Золотой характер - Ардов Виктор Ефимович. Страница 25
Ему опять захотелось говорить с кем-нибудь о культурном, о высоком — о вечности, например, — он подумал о Любке, соскочил с койки, потопал босиком по комнате, оделся и пошел вон.
Варвара Карбовская
УЛЫБКА
Это произошло внезапно. Ребята играли во дворе. Кто-то из приятелей-семиклассников мельком взглянул на Вовку, потом вгляделся еще раз попристальнее и удивленно сказал:
— Ребята, посмотрите, наш Вовка похож на Юрия Гагарина… Честное пионерское, вылитый! Вовка, а ну, повернись!
Он повернулся, смущенный, застенчиво улыбаясь, и все заорали:
— Похож! Похож!
Тогда он сломя голову кинулся в дом. Ворвался в квартиру, подбежал к зеркалу и впился глазами в свое отражение. В глазах была надежда и был испуг — а вдруг не похож, ничего подобного — и страстное желание увидеть то, что увидели ребята. Мать спросила:
— Что с тобой? Ты опять разбил лоб? Сколько можно!

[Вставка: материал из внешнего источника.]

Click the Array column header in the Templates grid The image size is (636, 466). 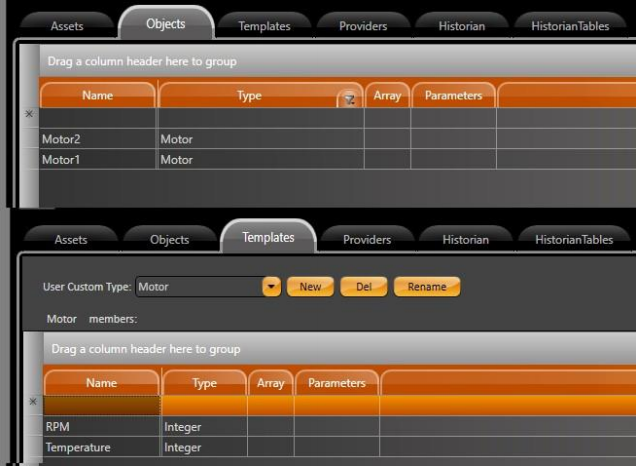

Он улыбался, глядя на себя в зеркало. Он раньше никогда не улыбался перед зеркалом и не знал, какая у него улыбка. Уголки губ загибались вверх и наперечет были крепкие, белые зубы.
— Да ты что? — обеспокоенно повторила мать. Она не привыкла видеть улыбку на Вовкином лице. Дома он всегда был насупленный, очевидно в ожидании очередных замечаний. Брови сдвинуты, губы надуты. И вдруг — улыбка.
— Вовка, подожди, ты знаешь… ты знаешь, на кого ты сейчас похож?
Значит, и она увидела сходство и не увидела немытые уши и царапину на щеке! Значит, правда — похож!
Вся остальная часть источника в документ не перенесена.